Abstract

The endolymph and perilymph of the inner ear have unique ionic composition and electrical potential. It is widely accepted that normal auditory function depends on them and Na/K-ATPase plays a central role in production and maintenance of them. The distribution of five Na/K-ATPase subunit isoform (alpha1, alpha2, alpha3, beta1, and beta2) in rat inner ear was determined by immunohistochemistry after decalcifying the temporal bone with Gooding and Stewart's solution.

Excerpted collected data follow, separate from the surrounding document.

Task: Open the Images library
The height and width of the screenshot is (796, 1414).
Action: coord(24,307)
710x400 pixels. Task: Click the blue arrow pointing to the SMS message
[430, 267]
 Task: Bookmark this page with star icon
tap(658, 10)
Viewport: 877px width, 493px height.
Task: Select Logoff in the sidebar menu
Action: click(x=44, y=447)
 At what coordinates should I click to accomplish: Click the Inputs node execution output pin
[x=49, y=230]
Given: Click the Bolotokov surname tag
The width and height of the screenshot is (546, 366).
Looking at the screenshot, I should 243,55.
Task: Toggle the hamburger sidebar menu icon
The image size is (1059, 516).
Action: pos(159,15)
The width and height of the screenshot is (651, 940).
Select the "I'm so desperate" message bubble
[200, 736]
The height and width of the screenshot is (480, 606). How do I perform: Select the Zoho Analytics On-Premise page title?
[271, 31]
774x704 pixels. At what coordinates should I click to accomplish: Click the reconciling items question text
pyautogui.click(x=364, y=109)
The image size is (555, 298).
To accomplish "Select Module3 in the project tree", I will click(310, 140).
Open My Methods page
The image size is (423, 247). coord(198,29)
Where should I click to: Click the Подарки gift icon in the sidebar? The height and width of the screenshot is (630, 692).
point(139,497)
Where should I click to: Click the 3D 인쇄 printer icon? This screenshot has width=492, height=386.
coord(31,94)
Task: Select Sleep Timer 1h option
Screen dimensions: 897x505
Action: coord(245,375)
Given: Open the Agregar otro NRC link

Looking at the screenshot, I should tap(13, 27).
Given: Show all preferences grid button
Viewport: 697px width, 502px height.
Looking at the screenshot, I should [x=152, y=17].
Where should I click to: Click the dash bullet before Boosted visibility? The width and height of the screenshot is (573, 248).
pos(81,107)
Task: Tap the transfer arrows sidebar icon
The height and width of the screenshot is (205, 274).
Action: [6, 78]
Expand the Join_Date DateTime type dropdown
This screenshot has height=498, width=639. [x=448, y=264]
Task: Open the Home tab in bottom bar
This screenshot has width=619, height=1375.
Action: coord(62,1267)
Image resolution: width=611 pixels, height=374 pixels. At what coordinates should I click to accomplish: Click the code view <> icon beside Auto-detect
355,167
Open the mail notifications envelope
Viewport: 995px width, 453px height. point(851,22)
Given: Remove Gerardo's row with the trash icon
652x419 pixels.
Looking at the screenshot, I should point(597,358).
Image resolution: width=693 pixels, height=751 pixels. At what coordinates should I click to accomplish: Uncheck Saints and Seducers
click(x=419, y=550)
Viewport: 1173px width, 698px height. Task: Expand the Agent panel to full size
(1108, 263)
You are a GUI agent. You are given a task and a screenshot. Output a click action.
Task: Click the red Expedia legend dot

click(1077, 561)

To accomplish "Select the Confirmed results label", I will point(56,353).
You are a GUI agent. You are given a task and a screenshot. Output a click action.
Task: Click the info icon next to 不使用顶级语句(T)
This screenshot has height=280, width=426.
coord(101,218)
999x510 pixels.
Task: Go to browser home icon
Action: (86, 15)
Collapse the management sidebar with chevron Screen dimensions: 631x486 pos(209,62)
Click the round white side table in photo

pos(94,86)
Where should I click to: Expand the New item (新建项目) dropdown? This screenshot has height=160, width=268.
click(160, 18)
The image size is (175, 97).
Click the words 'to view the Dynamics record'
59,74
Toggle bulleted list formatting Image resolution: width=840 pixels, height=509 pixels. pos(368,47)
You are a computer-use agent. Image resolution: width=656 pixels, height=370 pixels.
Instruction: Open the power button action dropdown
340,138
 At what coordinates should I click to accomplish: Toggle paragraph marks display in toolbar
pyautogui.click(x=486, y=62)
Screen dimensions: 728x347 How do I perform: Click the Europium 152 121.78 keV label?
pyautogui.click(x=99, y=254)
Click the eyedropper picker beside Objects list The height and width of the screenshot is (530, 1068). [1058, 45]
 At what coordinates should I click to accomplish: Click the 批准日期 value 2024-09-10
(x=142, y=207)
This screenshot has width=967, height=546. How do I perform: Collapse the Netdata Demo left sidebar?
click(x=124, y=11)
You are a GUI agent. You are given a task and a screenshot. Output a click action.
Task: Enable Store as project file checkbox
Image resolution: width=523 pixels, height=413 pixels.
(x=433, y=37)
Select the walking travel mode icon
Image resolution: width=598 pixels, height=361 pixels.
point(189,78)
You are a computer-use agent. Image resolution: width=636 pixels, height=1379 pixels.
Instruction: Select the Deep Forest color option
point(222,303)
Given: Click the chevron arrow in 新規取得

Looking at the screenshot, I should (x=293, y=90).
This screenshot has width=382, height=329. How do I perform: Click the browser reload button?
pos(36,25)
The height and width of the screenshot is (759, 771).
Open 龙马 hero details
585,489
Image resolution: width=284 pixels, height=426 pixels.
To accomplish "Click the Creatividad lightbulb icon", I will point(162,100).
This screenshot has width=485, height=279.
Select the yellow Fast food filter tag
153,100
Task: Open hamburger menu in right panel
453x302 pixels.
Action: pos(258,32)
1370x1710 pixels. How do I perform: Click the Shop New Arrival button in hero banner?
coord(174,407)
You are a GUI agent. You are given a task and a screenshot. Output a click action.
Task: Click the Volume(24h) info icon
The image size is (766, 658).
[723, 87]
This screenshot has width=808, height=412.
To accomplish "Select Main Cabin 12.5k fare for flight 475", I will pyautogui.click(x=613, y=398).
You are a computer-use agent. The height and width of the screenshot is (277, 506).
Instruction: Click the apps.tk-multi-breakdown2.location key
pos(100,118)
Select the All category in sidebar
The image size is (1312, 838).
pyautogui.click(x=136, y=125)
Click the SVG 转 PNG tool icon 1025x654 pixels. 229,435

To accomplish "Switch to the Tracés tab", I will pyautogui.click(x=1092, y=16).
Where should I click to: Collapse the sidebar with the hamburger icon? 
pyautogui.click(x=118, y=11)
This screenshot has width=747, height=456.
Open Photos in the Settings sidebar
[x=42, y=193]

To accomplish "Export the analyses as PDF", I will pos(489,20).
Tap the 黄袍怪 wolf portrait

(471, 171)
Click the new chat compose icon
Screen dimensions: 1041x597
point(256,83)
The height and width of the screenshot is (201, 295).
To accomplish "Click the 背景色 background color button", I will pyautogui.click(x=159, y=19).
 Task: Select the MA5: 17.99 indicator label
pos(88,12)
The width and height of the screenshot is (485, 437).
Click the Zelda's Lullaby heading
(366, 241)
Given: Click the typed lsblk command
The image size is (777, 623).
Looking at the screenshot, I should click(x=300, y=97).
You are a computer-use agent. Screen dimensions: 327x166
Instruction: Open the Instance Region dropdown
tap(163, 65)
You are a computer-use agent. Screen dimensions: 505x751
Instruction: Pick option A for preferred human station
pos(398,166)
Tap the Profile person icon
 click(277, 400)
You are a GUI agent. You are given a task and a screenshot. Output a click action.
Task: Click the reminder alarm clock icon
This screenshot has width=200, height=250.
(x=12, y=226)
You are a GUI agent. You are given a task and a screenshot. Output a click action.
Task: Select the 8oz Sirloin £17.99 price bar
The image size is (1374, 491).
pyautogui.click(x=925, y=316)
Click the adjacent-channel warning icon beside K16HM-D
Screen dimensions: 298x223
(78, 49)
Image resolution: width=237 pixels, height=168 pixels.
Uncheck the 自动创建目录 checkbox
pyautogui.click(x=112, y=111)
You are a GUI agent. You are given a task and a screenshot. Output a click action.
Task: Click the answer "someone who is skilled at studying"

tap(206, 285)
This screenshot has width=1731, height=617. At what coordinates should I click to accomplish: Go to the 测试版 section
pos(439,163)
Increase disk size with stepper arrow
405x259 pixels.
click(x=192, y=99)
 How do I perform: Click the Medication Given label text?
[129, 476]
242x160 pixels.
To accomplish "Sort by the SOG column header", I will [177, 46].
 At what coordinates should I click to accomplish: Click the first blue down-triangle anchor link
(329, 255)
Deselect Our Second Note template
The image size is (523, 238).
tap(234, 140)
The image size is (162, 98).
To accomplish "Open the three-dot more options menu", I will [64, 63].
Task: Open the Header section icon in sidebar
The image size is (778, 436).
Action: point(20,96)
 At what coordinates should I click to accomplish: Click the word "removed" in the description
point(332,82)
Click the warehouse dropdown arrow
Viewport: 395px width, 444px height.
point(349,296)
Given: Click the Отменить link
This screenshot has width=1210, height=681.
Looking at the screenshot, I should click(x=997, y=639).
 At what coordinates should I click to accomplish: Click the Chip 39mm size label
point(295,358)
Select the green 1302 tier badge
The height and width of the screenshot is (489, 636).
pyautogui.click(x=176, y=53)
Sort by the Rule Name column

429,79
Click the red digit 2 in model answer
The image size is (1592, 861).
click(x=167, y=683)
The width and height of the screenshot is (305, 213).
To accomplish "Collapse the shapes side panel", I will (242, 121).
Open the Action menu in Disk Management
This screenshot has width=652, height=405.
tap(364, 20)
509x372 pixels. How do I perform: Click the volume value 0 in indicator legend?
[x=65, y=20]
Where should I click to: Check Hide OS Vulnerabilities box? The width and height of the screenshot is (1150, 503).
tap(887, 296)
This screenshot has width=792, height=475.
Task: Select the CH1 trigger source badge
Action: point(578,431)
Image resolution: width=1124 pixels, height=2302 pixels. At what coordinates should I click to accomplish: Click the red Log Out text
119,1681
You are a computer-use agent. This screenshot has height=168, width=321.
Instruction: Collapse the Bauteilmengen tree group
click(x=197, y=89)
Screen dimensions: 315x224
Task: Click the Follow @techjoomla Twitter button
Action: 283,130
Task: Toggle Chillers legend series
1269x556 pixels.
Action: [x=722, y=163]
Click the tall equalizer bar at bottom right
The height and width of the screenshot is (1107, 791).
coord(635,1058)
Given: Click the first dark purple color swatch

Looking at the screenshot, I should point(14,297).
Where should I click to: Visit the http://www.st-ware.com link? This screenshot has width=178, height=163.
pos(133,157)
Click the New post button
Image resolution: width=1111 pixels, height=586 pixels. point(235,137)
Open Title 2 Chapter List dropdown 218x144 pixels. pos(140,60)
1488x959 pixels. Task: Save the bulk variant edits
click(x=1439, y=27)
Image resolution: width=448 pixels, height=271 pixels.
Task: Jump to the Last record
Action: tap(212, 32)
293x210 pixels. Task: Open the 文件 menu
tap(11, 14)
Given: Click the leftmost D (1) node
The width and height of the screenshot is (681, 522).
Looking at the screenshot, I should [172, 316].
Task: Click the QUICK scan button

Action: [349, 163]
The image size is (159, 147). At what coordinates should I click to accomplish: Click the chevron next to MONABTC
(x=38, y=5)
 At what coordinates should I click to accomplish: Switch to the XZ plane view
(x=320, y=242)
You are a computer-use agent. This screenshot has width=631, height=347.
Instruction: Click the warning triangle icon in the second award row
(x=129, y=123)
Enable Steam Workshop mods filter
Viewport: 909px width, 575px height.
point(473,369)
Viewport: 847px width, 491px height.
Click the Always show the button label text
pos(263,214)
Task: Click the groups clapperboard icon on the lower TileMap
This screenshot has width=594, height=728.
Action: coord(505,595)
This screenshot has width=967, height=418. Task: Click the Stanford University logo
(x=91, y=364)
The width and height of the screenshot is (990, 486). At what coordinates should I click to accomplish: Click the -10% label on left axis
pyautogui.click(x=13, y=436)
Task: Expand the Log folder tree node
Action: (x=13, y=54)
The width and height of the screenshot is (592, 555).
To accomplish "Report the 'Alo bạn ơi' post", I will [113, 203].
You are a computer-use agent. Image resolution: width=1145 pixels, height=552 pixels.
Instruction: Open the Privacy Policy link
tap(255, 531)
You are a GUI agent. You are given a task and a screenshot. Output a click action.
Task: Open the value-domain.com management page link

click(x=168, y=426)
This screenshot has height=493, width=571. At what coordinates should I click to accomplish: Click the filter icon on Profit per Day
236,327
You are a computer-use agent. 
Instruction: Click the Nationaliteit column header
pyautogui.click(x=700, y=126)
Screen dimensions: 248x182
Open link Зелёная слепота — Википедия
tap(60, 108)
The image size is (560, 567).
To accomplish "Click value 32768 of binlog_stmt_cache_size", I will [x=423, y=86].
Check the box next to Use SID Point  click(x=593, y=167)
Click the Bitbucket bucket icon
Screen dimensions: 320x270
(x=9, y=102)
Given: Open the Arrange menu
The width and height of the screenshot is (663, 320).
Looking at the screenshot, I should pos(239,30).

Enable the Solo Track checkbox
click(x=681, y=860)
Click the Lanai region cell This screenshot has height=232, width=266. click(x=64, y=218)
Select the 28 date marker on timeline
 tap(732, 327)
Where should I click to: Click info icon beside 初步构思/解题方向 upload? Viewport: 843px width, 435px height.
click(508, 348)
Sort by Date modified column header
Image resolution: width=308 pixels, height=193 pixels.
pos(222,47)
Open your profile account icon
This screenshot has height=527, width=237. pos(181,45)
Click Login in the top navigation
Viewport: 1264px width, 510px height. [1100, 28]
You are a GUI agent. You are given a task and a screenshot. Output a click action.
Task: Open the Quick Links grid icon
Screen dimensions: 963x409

In the cochlear regions, Na/K-ATPase alpha1beta1 isozyme was abundantly expressed in the infrastrial fibrocytes, suprastrial fibrocytes, spiral prominence, outer sulcus cells and spiral ganglion, and also detected in cochlear nerve and interdental cells. alpha1beta2 isozyme was abundantly expressed in all layers of stria vascularis and alpha3beta1 isozyme was detected in cochlear nerve and spiral ganglion. alpha3beta2 isozyme was expressed in spiral ganglion. In vestibular regions, Na/K-ATPase alpha1b1 isozyme was expressed in macular sacculi hair cell, transitional cells of ampulla, and vestibular ganglion, and alpha1b2 isozyme was abundantly expressed in ampullary dark cells and transitional cells and vestibular ganglion. a3b1 isozyme was abundantly expressed in crista ampularis, macula utriculi, and macula sacculi hair cells, and also moderately detected in ampullary, utricular, and saccular nerves, and vestibular ganglion. alpha3beta2 isozyme also detected in ampullary, utricular, and saccular nerves, and vestibular ganglion. But, alpha2beta1 and alpha2beta2 isozymes were not detected in any regions of inner ear. These findings suggest the possibility of four unique Na/K-ATPase isozymes deferentially expressed among the various cell types of the inner ear. This structural diversity imparts considerable biological versatility to the Na/K-ATPase and would be provided the explanations for the differences in fluid and ion transport and its regulation among the inner ear regions.